Our quality documentation gives direct, actionable data—not just batch numbers or purity but key parameters requested by actual users: residual solvent content, presence of chlorinated byproducts, and storage duration impact. This helps avoid chasing ghosts in troubleshooting and roots product performance in real-world lab and plant needs.
Our development meetings mix production supervisors with customer-facing chemists, closing the loop between manufacturing reality and field requirements. The result: new product iterations with shorter lead times, more precise spec control, and tailored advice for individual users working on unique syntheses.
As demand for niche pyridine chemistry grows—whether for advanced pharmaceutical compounds, specialty catalysts, or electronic materials—sourcing reliable intermediates becomes less about price per kilo and more about avoiding setbacks. Too many projects falter over inconsistent raw materials. Our approach involves long-term supplier partnerships, diversified logistics channels, and real-time quality assurance so users can plan confidently.
Innovation isn’t limited to product tweaks.
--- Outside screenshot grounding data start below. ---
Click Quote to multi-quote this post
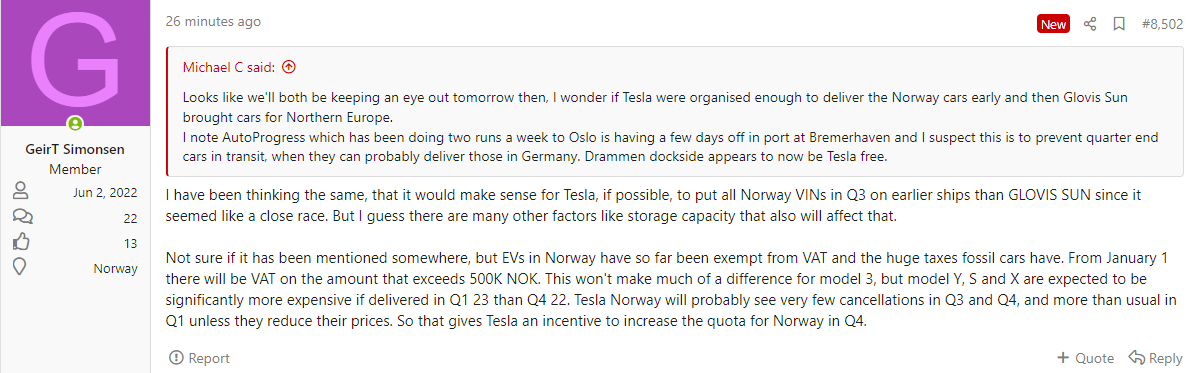1194x373 pixels. [x=1085, y=358]
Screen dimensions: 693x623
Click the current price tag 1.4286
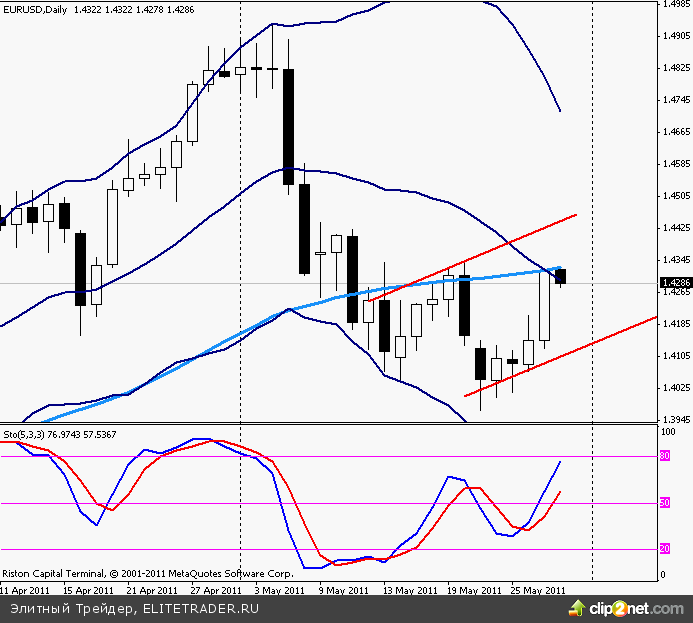tap(676, 283)
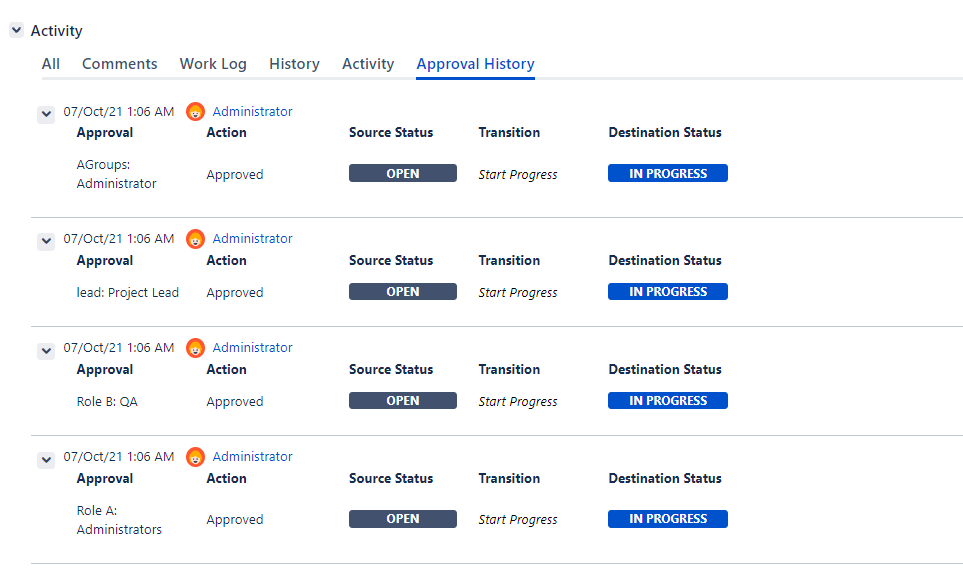Open the Comments tab
963x585 pixels.
(x=120, y=64)
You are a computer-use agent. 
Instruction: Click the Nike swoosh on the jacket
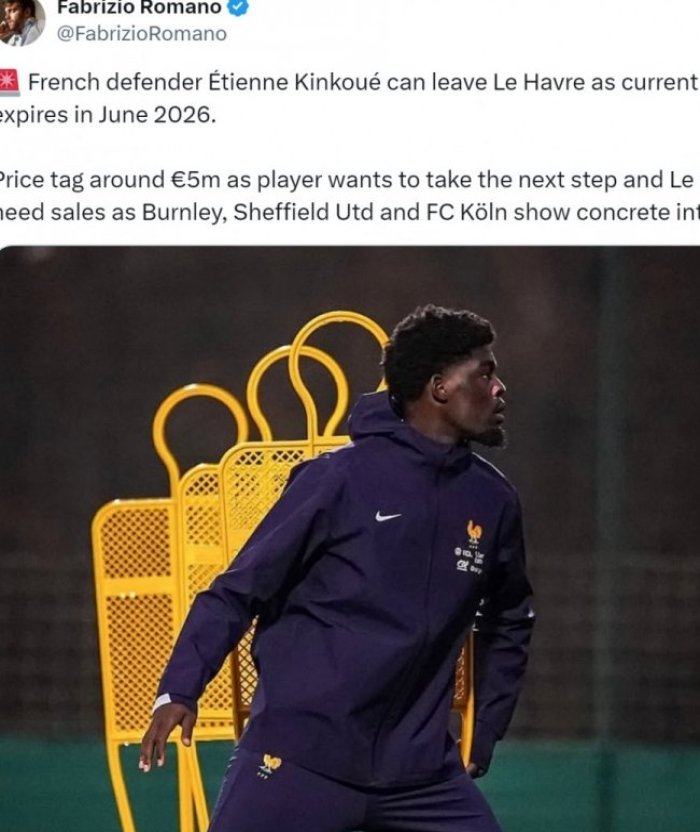[388, 516]
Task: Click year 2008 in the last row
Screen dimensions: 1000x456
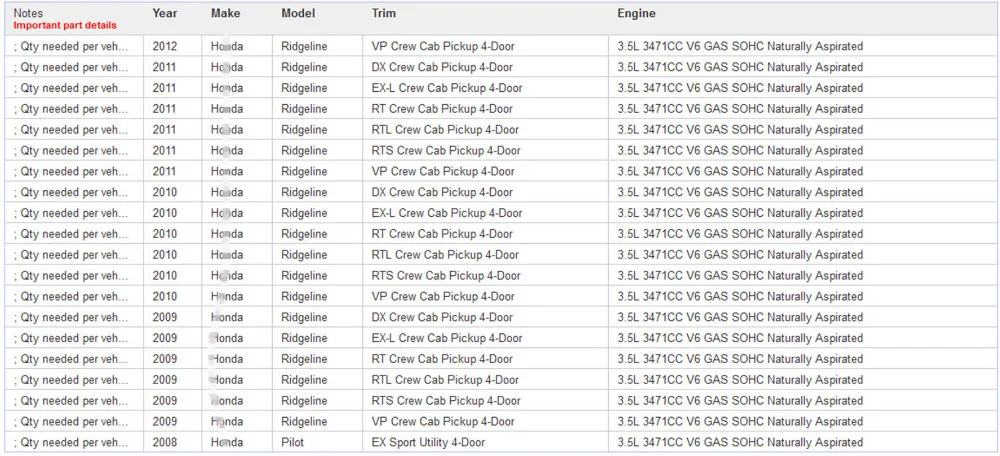Action: (x=165, y=442)
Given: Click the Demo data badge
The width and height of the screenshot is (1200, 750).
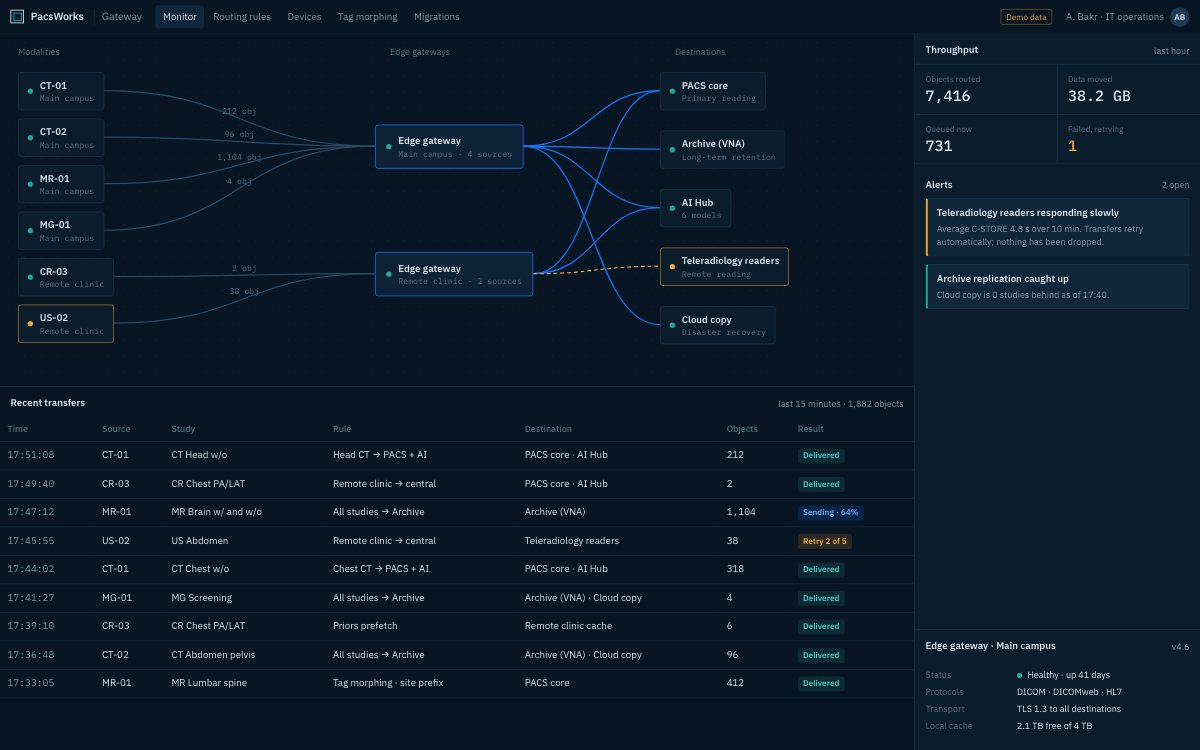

Investing in greener, lower-waste production lines, increasing recycler use rates for solvents, and offering consolidated shipments for bulk purchasers show a broader commitment to minimizing footprint. Our success remains tied to how our users’ processes thrive, not just on transaction volumes but on helping them hit milestones on tight timetables.
As regulatory expectations expand, the ability to deliver full supply chain transparency, batch traceability, and detailed impurity profiling—all drawn from our own practices, not just imported reports—sets genuine manufacturers apart from traders or catalog consolidators. Our in-house team’s deep experience handling this compound means we offer more than bulk material: we bring solutions grounded in daily production challenges and decades of learning by doing.
2-Pyridinemethanol, 5-chloro-, methanesulfonate (ester) embodies what happens when chemical manufacturing connects experience, operational vigilance, and practical feedback from the sharp end of science and industry. What lands in a bottle or drum here is the result of constant iteration, listening to users, and refining every detail from synthesis route to packaging and analytics. For partners seeking more than a commodity—seeking insight, partnership, and technical support from real manufacturers—our door stays open, our lines stay staffed, and our products reflect that commitment.